(SUPPLIED TEXT Opens)
Form 843 cannot be e-filed. There is no filing fee. For many taxpayers with straightforward situations, the form is manageable without professional help. But if your penalties are large, if you have multiple tax years in play, or if your situation involves business returns, consulting a tax professional or contacting TAS directly is worth the effort.
Why July 10 matters so much
The deadline is driven by the statute of limitations for refund claims under Internal Revenue Code Section 6511. That provision generally bars refund requests filed more than three years after the original return was due or two years after the tax was paid, whichever is later. TAS identified July 10, 2026, as the critical cutoff for many 2020-era returns and penalties that are approaching or have already crossed those limits.
Miss the date, and it does not matter how strong the legal argument turns out to be. The IRS is legally prohibited from issuing a refund on a time-barred claim. Filing before July 10 preserves your rights while the legal questions play out, even if it takes months or years for the IRS to process the claims.
What remains unresolved
As of June 2026, several important questions are still open. The IRS has not issued formal guidance explaining how it will handle the expected surge of protective claims. Whether the agency will process them administratively, negotiate a global settlement, or contest them in court is unknown.
There is also a practical concern: a large wave of Form 843 filings close to the deadline could strain IRS processing capacity. Taxpayers who wait until the final days may face significantly longer waits for any resolution. Filing sooner rather than later reduces that risk.
(SUPPLIED TEXT Closes)
**TASK BRIEF:** Extend the text above on protective Form 843 refund claims and the July 10, 2026 deadline, picking up after its final sentence.
(ENTRIES SUPPLIED Opens)
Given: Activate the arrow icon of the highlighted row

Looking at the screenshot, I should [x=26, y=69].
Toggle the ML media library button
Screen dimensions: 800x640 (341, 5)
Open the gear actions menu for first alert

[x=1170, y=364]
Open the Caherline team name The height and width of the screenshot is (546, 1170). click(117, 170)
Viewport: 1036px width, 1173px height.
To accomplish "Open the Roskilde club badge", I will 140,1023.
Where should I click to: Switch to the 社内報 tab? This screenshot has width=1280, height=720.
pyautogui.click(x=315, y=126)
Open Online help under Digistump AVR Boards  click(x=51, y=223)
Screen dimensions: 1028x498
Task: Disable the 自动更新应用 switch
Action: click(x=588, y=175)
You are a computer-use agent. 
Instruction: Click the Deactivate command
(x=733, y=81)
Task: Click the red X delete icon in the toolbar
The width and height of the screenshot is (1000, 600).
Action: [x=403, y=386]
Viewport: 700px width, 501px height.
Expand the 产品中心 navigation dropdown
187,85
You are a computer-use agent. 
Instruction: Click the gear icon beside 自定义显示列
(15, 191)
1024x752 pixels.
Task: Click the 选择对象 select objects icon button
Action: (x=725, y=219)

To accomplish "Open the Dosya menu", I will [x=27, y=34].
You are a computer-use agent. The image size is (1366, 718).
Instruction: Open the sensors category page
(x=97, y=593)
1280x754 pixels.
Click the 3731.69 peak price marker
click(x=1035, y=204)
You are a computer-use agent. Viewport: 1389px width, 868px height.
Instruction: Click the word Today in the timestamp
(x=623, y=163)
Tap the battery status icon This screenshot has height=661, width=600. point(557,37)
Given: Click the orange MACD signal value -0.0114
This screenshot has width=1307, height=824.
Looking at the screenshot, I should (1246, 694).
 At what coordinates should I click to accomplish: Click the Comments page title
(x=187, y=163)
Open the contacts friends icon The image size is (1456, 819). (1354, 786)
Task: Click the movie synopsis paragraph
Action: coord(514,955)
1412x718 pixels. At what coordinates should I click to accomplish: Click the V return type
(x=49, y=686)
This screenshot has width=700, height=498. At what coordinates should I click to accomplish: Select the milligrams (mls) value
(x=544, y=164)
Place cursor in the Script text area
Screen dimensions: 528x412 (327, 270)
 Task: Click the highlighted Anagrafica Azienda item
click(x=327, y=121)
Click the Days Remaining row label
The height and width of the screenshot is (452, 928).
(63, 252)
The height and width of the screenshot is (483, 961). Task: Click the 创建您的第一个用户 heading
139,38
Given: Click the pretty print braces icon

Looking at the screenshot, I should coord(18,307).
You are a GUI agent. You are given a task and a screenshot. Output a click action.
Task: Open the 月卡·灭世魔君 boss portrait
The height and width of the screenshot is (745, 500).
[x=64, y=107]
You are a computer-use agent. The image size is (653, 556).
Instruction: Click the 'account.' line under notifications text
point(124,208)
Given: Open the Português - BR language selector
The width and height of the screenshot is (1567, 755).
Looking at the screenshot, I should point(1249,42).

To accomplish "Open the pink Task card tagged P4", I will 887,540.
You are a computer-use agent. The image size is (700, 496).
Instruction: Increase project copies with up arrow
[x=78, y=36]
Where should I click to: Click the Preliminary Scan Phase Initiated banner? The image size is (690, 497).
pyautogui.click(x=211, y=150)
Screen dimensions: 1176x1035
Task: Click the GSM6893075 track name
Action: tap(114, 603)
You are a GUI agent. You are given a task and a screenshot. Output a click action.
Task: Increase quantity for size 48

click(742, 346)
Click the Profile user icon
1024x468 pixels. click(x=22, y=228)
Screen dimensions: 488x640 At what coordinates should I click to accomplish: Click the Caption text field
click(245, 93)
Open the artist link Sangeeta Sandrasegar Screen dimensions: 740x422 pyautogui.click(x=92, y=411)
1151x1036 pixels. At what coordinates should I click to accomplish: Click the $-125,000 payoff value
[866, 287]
(ENTRIES SUPPLIED Closes)
**ANSWER AREA:**
State-level implications are another gray area. State tax agencies often piggyback on federal penalty assessments, but whether state penalties are also subject to challenge under this theory depends on each state’s own disaster-relief statutes. Taxpayers who paid state penalties in addition to federal ones should check with their state tax agency or a local tax professional.
A no-cost claim with real upside
The legal theory behind these refunds is credible but not guaranteed. Congress passed a law that changed how disaster-period deadlines work. An independent IRS watchdog is publicly urging tens of millions of taxpayers to act. The penalties at stake can amount to thousands of dollars per filer. And the protective claim costs nothing to submit.
For anyone who paid a late-filing or late-payment penalty on a 2020 through 2023 federal return, the calculus is straightforward: a few minutes with Form 843 now could protect a refund that disappears forever after July 10, 2026.

Paul Anderson is a finance writer and editor at The Financial Wire. He has spent seven years writing about investment strategies and the global economy for digital publications across the US and UK. His work focuses on making sense of economic policy, cost-of-living issues, and the stories that affect everyday Americans.



How would I know if I’m owed any moey
Great question. You may be owed money if you paid a late-filing or late-payment penalty on a federal tax return for 2020, 2021, 2022 or 2023. To check, log into your IRS account at IRS.gov and request an account transcript for those tax years. The transcript will show any penalties that were assessed and paid. Look for entries labelled “failure to file” or “failure to pay.” If you see penalty charges on any of those returns, you are potentially eligible to file a protective claim using Form 843 before the July 10, 2026 deadline. You can also call the IRS directly at 1-800-829-1040 and ask them to confirm whether penalties were applied to your account during those years.